The rapid increase in agents for renal cell carcinoma has changed the treatment paradigm. Sunitinib, sorafenib, pazopanib, and bevacizumab (vascular endothelial growth factor [VEGF] targeted therapies) and temsirolimus and everolimus (mammalian target of rapamycin [mTOR] inhibitors) have dramatically improved outcomes for patients with advanced disease. Hutson pointed out, however, that these therapies are not curative and are associated with mild-to-moderate toxicity. In addition, they must be administered long-term.
"We have two main classes of agents. We have VEGF inhibitors and we have the mTOR inhibitors, and each class has its own unique set of toxicities. The takehome message is that the toxicities are readily manageable, with supportive care or medical treatment," he said in an interview with The Oncology Pharmacist. "Some patients may have to have dose interruptions, dose holidays, or dose reductions. However, we can generally manage toxicities in most patients, allowing them to stay on therapy."
He said hypertension is the most recognized cardiovascular effect of the VEGF inhibitors. It usually occurs early in the course of treatment, often within the first 8 to 12 weeks. Therefore, blood pressure monitoring, and treatment when necessary are recommended.
Skin changes associated with both the mTOR inhibitors and VEGF inhibitors are very common, with an incidence as high as 50% according to published studies. The most common problems are hand-foot syndrome (VEGF in hibitors), changes in hair color and skin depigmentation (most commonly reported with the VEGF inhibitors sunitinib and pazopanib), skin rashes, acral erythema, subungual splinter hemorrhages, and mucositis/functional stomatitis.
Changes in glucose and cholesterol metabolism are expected toxicities of mTOR inhibitors (temsirolimus and everolimus), and close monitoring of fasting blood glucose and hemoglobin A1C in patients treated with mTOR inhibitors is required, Hutson advised.
"One of the concepts that has emerged from our pharmacokinetic studies of the drugs is the concept that more is better.
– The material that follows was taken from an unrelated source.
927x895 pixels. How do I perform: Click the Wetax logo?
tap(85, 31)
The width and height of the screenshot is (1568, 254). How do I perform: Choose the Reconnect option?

We really need to try to maintain dose intensity, keep the dose as high as possible with managing toxicity to allow the best quality of life for patients," Hutson said.
Pharmacists need to play a key role in educating patients about the expected toxicities and making sure the patients are aware of the importance of early recognition of the toxicities. "This has been an explosive time for renal cell carcinoma, with a number of new drugs approved. We essentially have had six new drugs approved in a little over 3 years, and with that is a steep learning curve for physicians, pharmacists, nurses, and others involved in supportive care, Hutson noted.